(Data from a pointing dataset)
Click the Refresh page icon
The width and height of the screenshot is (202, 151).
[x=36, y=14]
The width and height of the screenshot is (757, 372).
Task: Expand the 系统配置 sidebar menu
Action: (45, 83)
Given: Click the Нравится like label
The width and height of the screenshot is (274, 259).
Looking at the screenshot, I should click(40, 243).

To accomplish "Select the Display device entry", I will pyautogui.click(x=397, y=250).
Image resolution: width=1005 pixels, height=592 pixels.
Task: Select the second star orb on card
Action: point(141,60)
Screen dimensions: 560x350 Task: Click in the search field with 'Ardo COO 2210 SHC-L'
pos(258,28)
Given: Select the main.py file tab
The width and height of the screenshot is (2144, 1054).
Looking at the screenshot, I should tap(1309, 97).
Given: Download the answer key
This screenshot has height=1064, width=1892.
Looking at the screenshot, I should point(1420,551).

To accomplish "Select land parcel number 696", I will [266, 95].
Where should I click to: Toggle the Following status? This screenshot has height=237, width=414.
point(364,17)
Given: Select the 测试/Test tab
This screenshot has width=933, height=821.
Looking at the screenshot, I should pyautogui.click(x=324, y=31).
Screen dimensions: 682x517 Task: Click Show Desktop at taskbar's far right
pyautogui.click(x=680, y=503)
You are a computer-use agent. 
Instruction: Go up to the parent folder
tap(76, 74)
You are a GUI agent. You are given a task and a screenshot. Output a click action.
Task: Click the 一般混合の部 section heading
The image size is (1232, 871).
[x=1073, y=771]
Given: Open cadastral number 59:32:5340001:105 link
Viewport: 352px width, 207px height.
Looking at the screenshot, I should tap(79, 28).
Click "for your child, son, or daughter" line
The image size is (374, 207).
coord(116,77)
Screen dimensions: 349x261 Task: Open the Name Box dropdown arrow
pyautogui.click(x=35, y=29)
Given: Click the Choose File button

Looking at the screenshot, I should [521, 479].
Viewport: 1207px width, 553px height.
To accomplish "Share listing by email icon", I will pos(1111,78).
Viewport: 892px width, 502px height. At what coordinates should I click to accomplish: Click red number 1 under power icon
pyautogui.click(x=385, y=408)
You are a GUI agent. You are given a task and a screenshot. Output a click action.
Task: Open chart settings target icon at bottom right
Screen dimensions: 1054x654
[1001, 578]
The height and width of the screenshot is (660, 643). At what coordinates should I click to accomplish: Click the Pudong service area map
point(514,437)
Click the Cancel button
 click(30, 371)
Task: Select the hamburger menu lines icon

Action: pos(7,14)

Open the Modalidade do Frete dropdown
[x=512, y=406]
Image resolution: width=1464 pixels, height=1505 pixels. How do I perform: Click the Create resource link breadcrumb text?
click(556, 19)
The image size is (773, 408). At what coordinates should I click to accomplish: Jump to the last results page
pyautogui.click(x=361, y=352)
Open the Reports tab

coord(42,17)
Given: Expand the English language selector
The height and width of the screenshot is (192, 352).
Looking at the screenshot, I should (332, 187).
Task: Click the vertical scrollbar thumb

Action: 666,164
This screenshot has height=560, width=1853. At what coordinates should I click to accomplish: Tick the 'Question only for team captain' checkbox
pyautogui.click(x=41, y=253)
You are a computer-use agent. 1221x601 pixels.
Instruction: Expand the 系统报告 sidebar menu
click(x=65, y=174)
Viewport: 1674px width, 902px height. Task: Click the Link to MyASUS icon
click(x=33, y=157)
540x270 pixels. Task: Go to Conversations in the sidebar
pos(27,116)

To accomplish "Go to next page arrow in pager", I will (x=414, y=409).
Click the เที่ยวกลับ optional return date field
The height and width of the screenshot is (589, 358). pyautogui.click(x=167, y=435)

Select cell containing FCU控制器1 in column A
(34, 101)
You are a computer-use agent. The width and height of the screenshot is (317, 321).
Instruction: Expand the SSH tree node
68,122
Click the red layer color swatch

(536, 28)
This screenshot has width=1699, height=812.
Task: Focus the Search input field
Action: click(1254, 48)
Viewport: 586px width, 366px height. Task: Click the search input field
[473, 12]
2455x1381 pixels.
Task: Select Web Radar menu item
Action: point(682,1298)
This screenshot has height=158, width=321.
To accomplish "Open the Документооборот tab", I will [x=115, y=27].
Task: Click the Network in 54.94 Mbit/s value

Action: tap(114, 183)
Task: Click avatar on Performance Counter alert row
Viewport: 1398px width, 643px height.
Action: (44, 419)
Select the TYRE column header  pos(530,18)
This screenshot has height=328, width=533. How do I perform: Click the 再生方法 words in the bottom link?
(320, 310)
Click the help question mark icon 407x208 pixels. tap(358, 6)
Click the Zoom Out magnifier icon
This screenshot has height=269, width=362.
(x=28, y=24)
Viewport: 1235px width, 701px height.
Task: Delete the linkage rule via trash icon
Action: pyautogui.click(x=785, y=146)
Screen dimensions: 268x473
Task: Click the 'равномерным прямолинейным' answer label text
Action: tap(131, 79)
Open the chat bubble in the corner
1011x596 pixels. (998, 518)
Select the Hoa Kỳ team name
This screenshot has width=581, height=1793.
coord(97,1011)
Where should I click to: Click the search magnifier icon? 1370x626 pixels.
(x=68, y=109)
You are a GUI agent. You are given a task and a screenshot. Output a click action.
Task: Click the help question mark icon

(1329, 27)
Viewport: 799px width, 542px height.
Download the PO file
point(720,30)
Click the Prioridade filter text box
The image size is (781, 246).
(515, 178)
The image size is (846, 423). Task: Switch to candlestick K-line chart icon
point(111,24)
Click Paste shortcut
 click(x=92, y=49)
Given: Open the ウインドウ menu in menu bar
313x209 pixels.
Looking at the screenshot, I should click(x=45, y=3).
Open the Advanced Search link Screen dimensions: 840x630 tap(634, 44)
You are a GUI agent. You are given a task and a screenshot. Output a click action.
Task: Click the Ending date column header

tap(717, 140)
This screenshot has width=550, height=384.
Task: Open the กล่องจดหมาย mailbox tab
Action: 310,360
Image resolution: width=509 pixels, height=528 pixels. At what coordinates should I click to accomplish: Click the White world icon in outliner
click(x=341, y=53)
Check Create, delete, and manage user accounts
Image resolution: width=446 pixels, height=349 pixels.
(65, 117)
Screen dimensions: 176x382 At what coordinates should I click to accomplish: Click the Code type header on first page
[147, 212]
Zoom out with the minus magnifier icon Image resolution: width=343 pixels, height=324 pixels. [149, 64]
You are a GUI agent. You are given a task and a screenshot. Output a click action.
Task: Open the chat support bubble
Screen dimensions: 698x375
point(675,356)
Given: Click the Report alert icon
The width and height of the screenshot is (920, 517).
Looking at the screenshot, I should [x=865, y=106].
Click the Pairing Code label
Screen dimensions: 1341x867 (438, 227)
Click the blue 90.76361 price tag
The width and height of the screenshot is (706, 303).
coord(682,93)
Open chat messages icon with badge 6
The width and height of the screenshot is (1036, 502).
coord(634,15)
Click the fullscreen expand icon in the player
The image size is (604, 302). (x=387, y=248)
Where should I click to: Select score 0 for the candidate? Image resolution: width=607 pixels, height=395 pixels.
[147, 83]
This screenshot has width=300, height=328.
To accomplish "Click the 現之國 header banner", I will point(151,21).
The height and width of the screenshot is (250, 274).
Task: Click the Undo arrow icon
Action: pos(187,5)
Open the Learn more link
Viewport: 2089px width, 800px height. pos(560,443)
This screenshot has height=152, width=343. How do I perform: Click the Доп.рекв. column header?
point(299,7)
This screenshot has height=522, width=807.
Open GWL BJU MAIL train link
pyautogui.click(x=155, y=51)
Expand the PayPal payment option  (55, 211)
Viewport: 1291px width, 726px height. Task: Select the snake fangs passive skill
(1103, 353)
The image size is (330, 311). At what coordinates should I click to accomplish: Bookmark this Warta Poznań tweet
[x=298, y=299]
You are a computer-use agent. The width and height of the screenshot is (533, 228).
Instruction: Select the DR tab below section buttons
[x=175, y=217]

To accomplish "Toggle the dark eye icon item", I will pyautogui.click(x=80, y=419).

- _PROBLEM TO SOLVE_: In the data above, rewrite the lines starting at the one containing "Given: Select the main.py file tab" and ending at the one containing "will [266, 95].", changing "answer key" to "grading sheet" and leaving all else as it is.

- _TASK ANSWER_:
Given: Select the main.py file tab
The width and height of the screenshot is (2144, 1054).
Looking at the screenshot, I should tap(1309, 97).
Given: Download the grading sheet
This screenshot has height=1064, width=1892.
Looking at the screenshot, I should point(1420,551).

To accomplish "Select land parcel number 696", I will [266, 95].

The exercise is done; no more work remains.